APELANTE: CARINA TORRES MIRANDA (AUTOR)

APELADO: BANCO BRADESCARD S.A. (RÉU)

RELATÓRIO

Trata-se de agravo interno interposto por CARINA TORRES MIRANDA, nos autos da ação ordinária de desconstituição de débito cumulada com pedido liminar ajuizada em face de BANCO BRADESCARD S.A, inconformada com a decisão monocrática (Evento 7) que, de plano, desproveu a apelação interposta pela parte autora, mantendo o julgamento de improcedência da ação.

Em suas razões (Evento 13), pugna pela reconsideração da decisão que negou seguimento ao recurso postulando, preliminarmente, a revogação da multa por litigância de má-fé, porquanto não teria ocorrido nenhuma das hipóteses do art. 80, do CPC. Argumenta que diante da mácula do seu nome no rol de inadimplentes é plausível que o consumidor venha a se insurgir perante o Judiciário.

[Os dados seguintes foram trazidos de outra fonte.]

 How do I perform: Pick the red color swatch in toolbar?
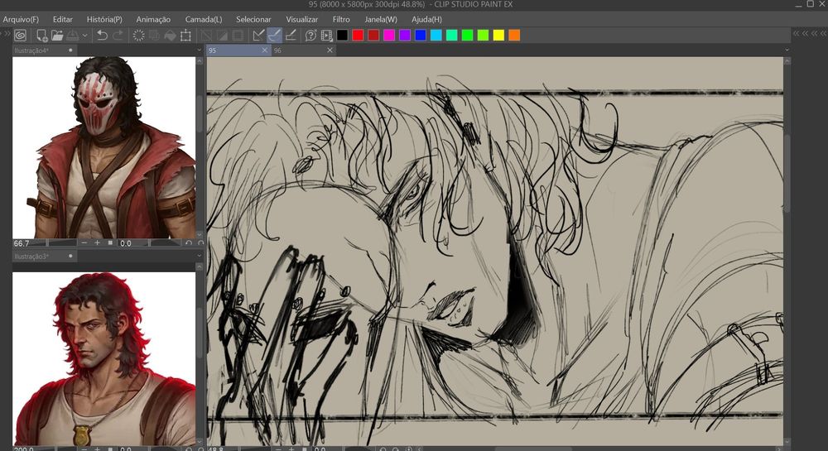click(358, 36)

Argumenta que parte autora não reconhece o débito no valor de R$ 3.207,48, não tendo anuído com a dívida em questão. Aduz que o pagamento do cartão era realizado através de débito em conta e que o documento de fl. 82 prova que a parte autora tinha saldo positivo em sua conta, provando que o réu deixou de efetuar o desconto. Aponta falha no serviço da instituição financeira que deixou que debitar os valores atinentes à fatura de dezembro de 2017. Cita precedentes. Requer o provimento do recurso.

Foram apresentadas contrarrazões (Evento 17).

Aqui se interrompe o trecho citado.